Florence, as yet, had only to endure degradation and extortion, to submit to the mandates of foreign powers, to buy over and over again, at an enormous price, what was already justly her own, to return thanks for being wronged, and to ask pardon for being in the right. She was at length deprived of the blessings, even of this infamous and servile repose. Her military and political institutions were swept away together. The Medici returned, in the train of foreign invaders, from their long exile. The policy of Machiavelli was abandoned; and his public services were requited with poverty, imprisonment, and torture.
The fallen statesman still clung to his project with unabated ardor.
With the view of vindicating it from some popular objections, and of refuting some prevailing errors on the subject of military science, he wrote his "Seven Books on the Art of War." This excellent work is in the form of a dialogue.
The opinions of the writer are put into the mouth of Fabrizio Colonna, a powerful nobleman of the ecclesiastical State, and an officer of distinguished merit in the service of the King of Spain. Colonna visits Florence on his way from Lombardy to his own domains. He is invited to meet some friends at the house of Cosimo Rucellai, an amiable and accomplished young man, whose early death Machiavelli feelingly deplores. After partaking of an elegant entertainment, they retire from the heat into the most shady recesses of the garden. Fabrizio is struck by the sight of some uncommon plants. Cosimo says, that, though rare in modern days, they are frequently mentioned by the classical authors, and that his grandfather, like many other Italians, amused himself with practising the ancient methods of gardening. Fabrizio expresses his regret that those who, in later times, affected the manners of the old Romans, should select for imitation the most trifling pursuits. This leads to a conversation on the decline of military discipline, and on the best means of restoring it. The institution of the Florentine militia is ably defended, and several improvements are suggested in the details.
The Swiss and the Spaniards were, at that time, regarded as the best soldiers in Europe. The Swiss battalion consisted of pikemen, and bore a close resemblance to the Greek phalanx. The Spaniards, like the soldiers of Rome, were armed with the sword and the shield. The victories of Flaminius and Aemilius over the Macedonian kings seem to prove the superiority of the weapons used by the legions. The same experiment had been recently tried with the same result at the battle of Ravenna, one of those tremendous days into which human folly and wickedness compress the whole devastation of a famine or a plague. In that memorable conflict, the infantry of Aragon, the old companions of Gonsalvo, deserted by all their allies, hewed a passage through the thickest of the imperial pikes, and effected an unbroken retreat, in the face of the gendarmerie of De Foix, and the renowned artillery of Este.

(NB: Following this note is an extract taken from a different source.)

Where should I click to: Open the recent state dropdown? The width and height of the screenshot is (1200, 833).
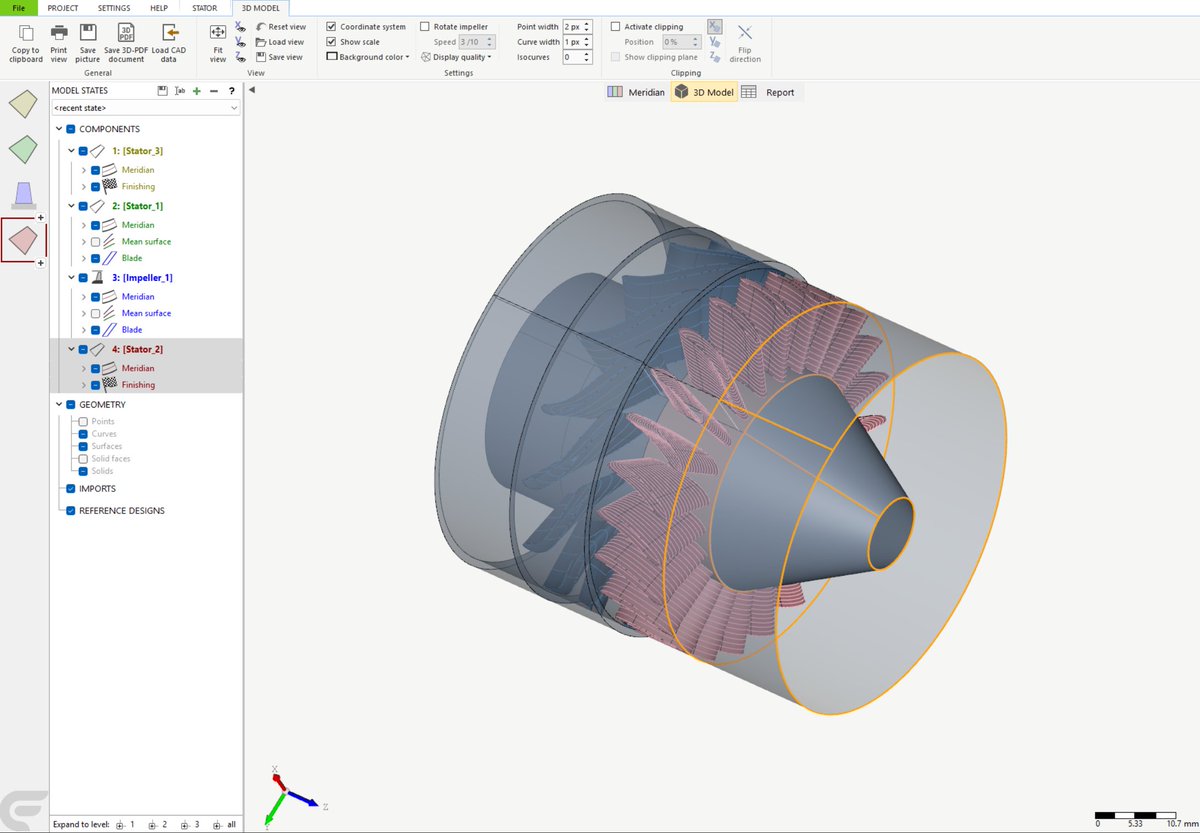click(146, 107)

Fabrizio, or rather Machiavelli, proposes to combine the two systems, to arm the foremost lines with the pike for the purpose of repulsing cavalry, and those in the rear with the sword, as being a weapon better adapted for every other purpose. Throughout the work, the author expresses the highest admiration of the military science of the ancient Romans, and the greatest contempt for the maxims which had been in vogue amongst the Italian commanders of the preceding generation. He prefers infantry to cavalry, and fortified camps to fortified towns. He is inclined to substitute rapid movements and decisive engagements for the languid and dilatory operations of his countrymen.
He attaches very little importance to the invention of gunpowder. Indeed, he seems to think that it ought scarcely to produce any change in the mode of arming or of disposing troops. The general testimony of historians, it must be allowed, seems to prove that the ill-constructed and ill-served artillery of those times, though useful in a siege, was of little value on the field of battle.

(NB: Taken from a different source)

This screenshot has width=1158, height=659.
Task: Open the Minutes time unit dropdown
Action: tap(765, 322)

On the tactics of Machiavelli we will not venture to give an opinion, but we are certain that his book is most able and interesting. As a commentary on the history of his times, it is invaluable. The ingenuity, the grace, and the perspicuity of the style, and the eloquence and animation of particular passages, must give pleasure, even to readers who take no interest in the subject.

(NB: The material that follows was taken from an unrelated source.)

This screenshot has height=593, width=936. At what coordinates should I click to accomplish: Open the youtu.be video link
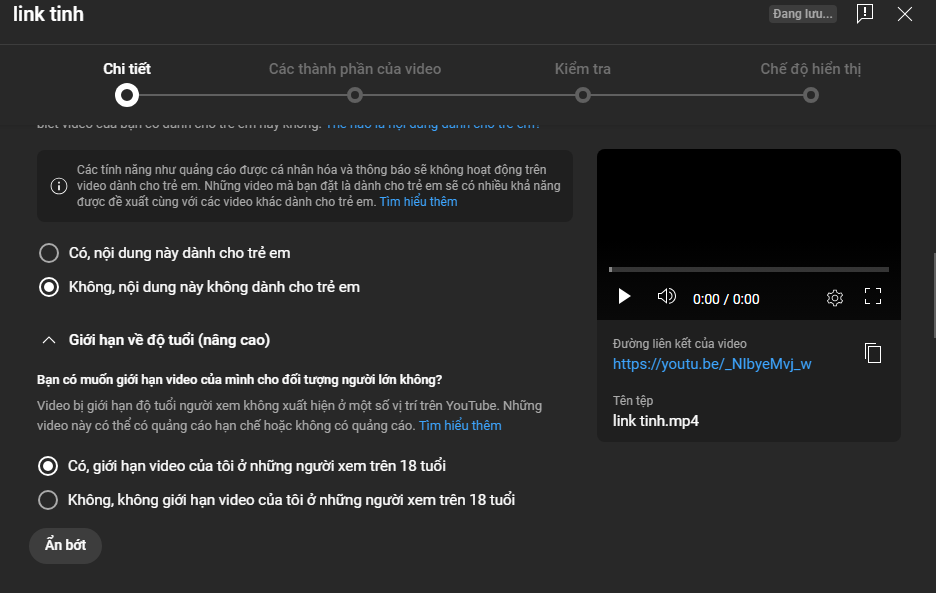click(x=711, y=364)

"The Prince" and the "Discourses on Livy" were written after the fall of the republican government. The former was dedicated to the young Lorenzo de' Medici. This circumstance seems to have disgusted the contemporaries of the writer far more that the doctrines which have rendered the name of the work odious in latter times. It was considered as an indication of political apostasy.
The fact, however, seems to have been, that Machiavelli, despairing of the liberty of Florence, was inclined to support any government which might preserve her independence. The interval which separated a democracy and a despotism Soderini and Lorenzo, seemed to vanish when compared with the difference between the former and the present state of Italy, between the security, the opulence, and the repose which she had enjoyed under its native rulers, and the misery in which she had been plunged since the fatal year in which the first foreign tyrant had descended from the Alps. The noble and pathetic exhortation with which "The Prince" concludes shows how strongly the writer felt upon this subject.